I've been waiting for your first word, little man. And that one (even if it was baby noise) was oh, so very sweet. I'm still melting.

Now, say it again Mr. Max...this time, with a smile.

Friday, November 12, 2010

Going Bananas!

Max has an appetite like a monkey. At least tonight... The fare? Pureed bananas. (Zoo monkeys would be jealous, you know.) Watch this YoutTube clip as Max opens his mouth like a baby bird, "Oooo, Ooo, mooore, mooore!") He's a foodie. And if smashed 'naners are exciting, wait until we can eat cookies at the mall!

And, speaking of bananas, here's a photo of Max Man rocking out his Baby Einstein exersaucer. He finds the plush star especially tasty, and Mayzie (remember...our Scottie-dog Manager) is amused by the Mooooo sounds from the farm animals sound buttons. Other than that, things are really normal around here. Ha!

Tummy Tub


It was the most expensive bucket I’ll ever buy. And it doesn’t even have handles. But Tummy Tub—a euro bathing tool that is an alternative to the stick-it-in-a-sink tubby—was worth every penny. And now that Max has outgrown the bath bucket, I’m really appreciating how easy it was to pop him in, dunk-tank style, and give him a quick scrub-a-dub. He would sit up in the T.T. like a little blonde Buddha, and once he got used to water, he began to enjoy tubby time. 


            Now, we have a typical (still plastic) oval tub that pops into the adult bathtub. I used it for the second time this morning, and Max and I were both bummed about the experience. He lays there on this stretcher that fits into the tub. I think he misses being submerged from the midriff down in the T.T. Oh, well. He laid their patiently while I craned over the tub and sudsed up his hair. When we were done, I awkwardly lifted his wet body out of the tub, wrapping him in towels that he tried to eat. (These days, he tries to eat everything.) Oh, my knees! (That ceramic floor is not very forgiving.) My back! The bathroom is a mess! I miss the T.T.
            But wait, here’s an idea. We have a vat-sized bucket in the garage—one made from super-sturdy plastic with thick rope handles. We used it as a beer cooler, but why not a tub? Could Max sit cross-legged in the beer cooler with his tub toys, splash around and get clean? Well, sure! The only problem: Not sure if that bucket will fit into our closet-sized bathroom.
            Stay tuned…


Friday, November 5, 2010

Wanted: Exersaucer


After trolling the Toys ‘R Us website earlier this week for an exersaucer (sounds like a space-age treadmill, doesn’t it?), and finding a nice selection of hundred-dollar jumpy toys, I decided to take my shopping elsewhere: to Craig’s List.

[Recorded data]
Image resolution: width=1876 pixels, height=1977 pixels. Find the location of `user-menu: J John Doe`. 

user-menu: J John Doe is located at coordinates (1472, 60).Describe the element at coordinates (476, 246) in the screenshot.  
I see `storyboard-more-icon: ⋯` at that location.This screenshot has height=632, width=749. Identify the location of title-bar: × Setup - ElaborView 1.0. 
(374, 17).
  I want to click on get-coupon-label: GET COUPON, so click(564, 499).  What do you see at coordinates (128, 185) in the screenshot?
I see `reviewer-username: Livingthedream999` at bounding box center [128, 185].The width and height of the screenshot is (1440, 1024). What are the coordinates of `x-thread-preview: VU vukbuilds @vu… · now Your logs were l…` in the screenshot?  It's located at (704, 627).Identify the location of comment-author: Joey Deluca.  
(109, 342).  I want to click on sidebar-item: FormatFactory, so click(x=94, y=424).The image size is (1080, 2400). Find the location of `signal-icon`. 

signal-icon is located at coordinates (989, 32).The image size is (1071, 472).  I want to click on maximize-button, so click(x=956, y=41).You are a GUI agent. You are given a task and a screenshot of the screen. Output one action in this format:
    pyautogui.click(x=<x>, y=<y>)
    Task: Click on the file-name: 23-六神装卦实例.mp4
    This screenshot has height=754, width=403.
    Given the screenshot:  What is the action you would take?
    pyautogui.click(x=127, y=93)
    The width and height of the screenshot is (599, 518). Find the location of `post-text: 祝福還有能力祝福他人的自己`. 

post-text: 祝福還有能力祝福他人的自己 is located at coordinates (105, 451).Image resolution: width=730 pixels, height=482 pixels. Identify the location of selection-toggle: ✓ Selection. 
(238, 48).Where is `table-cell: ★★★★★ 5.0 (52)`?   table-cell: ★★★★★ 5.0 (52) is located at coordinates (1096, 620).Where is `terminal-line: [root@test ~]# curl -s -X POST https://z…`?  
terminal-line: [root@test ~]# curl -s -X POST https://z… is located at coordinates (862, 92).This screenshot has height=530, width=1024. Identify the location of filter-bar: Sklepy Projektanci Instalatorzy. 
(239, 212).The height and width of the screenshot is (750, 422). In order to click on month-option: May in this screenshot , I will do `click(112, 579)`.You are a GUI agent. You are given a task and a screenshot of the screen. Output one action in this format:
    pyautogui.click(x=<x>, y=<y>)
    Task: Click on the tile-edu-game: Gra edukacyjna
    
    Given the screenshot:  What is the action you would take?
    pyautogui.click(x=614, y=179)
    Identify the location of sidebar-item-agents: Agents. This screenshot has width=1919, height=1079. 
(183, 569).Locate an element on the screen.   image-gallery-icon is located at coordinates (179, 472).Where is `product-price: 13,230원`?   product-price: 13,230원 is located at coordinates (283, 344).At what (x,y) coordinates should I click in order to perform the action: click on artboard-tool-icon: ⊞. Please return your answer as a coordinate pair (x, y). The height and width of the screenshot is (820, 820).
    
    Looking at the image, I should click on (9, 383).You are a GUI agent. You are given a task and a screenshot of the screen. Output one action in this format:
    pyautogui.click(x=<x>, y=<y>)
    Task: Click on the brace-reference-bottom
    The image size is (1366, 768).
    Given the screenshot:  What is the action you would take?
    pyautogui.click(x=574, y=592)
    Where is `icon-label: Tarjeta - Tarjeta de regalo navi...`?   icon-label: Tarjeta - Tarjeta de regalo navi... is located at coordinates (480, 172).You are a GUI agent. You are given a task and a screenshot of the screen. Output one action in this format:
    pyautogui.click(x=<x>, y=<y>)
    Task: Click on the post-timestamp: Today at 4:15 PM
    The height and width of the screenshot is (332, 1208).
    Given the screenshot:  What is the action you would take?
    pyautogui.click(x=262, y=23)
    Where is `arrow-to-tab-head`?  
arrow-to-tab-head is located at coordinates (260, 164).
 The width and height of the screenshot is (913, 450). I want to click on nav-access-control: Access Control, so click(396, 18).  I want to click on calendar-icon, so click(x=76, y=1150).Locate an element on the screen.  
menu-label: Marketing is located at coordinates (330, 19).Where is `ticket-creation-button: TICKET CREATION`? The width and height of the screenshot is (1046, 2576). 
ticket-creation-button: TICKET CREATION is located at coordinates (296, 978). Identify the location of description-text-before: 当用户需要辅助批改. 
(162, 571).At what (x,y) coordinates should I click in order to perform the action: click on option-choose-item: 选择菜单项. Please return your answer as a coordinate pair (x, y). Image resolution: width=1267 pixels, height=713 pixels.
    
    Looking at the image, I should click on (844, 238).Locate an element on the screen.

=== WORK ORDER A ===
Reproduce word for word the part of the blog text about Max starting at "But wait, here’s" and ending at "to Craig’s List.".
=== WORK ORDER B ===
Answer these questions from the blog text about Max.
(i) What food was Max eating in the "Going Bananas!" post?
(ii) What kind of dog is Mayzie?
(iii) Which website did the writer search for an exersaucer before shopping on Craig's List?
Work only from the blog text about Max.

=== EXPECTED OUTPUT A ===
But wait, here’s an idea. We have a vat-sized bucket in the garage—one made from super-sturdy plastic with thick rope handles. We used it as a beer cooler, but why not a tub? Could Max sit cross-legged in the beer cooler with his tub toys, splash around and get clean? Well, sure! The only problem: Not sure if that bucket will fit into our closet-sized bathroom.
            Stay tuned…


Friday, November 5, 2010

Wanted: Exersaucer


After trolling the Toys ‘R Us website earlier this week for an exersaucer (sounds like a space-age treadmill, doesn’t it?), and finding a nice selection of hundred-dollar jumpy toys, I decided to take my shopping elsewhere: to Craig’s List.

=== EXPECTED OUTPUT B ===
(i) Pureed bananas.
(ii) A Scottie dog.
(iii) The Toys 'R Us website.